Source:
⟨
2009 was a huge year for music, filled with more than plenty of ups and downs. Britney Spears pulled off an incomprehensible comeback. Kanye West made a fool of himself on national television, again. Lady Gaga stormed into the spotlight and left everyone far beyond bewildered.
But between all that pop music mayhem, some great music actually surfaced, making the year an unforgettable one for slightly more respectable reasons. So the guys from The Breakdown, TommieMedia’s weekly album review show on KUST, decided to compile their own lists of 2009’s best albums. Check out their picks below and let the debate begin.
David Monson’s picks
5. Discovery “LP” (XL)
This one is fun and quirky. It’s full of crisp synth layered over pulsating bass lines and snapping highs. Considering this is the band’s first album, it features promising production quality. The two vocalists back up their crisp pop/R&B sound by providing addictive hooks and frequent harmonies. The only guest vocals of the album are on “I Wanna Be Your Boyfriend,” and interestingly enough are provided by a female singer.
4. Architects “Hollow Crown” (Century Media)
⟩
Entries on locating words and elements:
⟨
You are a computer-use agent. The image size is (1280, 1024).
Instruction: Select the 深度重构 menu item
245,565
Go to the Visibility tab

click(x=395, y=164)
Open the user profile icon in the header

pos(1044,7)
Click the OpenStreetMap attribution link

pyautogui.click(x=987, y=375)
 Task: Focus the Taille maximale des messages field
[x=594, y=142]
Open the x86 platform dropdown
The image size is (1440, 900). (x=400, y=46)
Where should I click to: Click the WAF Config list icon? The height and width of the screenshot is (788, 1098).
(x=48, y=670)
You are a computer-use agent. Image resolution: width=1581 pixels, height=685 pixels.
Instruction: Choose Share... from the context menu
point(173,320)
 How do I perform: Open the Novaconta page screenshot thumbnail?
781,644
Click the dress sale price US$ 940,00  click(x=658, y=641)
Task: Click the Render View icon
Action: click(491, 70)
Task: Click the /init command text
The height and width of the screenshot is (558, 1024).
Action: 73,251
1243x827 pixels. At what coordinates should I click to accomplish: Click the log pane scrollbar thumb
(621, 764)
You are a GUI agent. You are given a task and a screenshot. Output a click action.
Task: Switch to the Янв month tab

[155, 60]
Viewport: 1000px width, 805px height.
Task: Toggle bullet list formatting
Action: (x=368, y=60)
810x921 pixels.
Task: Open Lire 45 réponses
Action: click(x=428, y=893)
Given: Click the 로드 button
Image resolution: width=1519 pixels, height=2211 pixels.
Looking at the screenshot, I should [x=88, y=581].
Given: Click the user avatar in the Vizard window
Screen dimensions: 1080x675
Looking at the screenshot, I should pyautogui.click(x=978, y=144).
⟩
Goal 1:
Reproduce the 2009 albums article between "This one is" and "a female singer.", inclusive, switching "crisp" to "sharp" wherever it occurs.
Goal 2:
Summarize the 2009 albums article in two sentences.
Goal 3:
List every musician named in the opening paragraph of the 2009 albums article.

Response 1:
This one is fun and quirky. It’s full of sharp synth layered over pulsating bass lines and snapping highs. Considering this is the band’s first album, it features promising production quality. The two vocalists back up their sharp pop/R&B sound by providing addictive hooks and frequent harmonies. The only guest vocals of the album are on “I Wanna Be Your Boyfriend,” and interestingly enough are provided by a female singer.

Response 2:
2009 was an eventful year in music, marked by Britney Spears's comeback, Kanye West's embarrassment on national television, and Lady Gaga's rise, yet some great music also surfaced. The hosts of The Breakdown, TommieMedia's weekly album review show on KUST, compiled their own lists of the year's best albums, and David Monson's picks include Discovery's debut "LP," praised for its crisp synth, promising production, and addictive hooks.

Response 3:
Britney Spears
Kanye West
Lady Gaga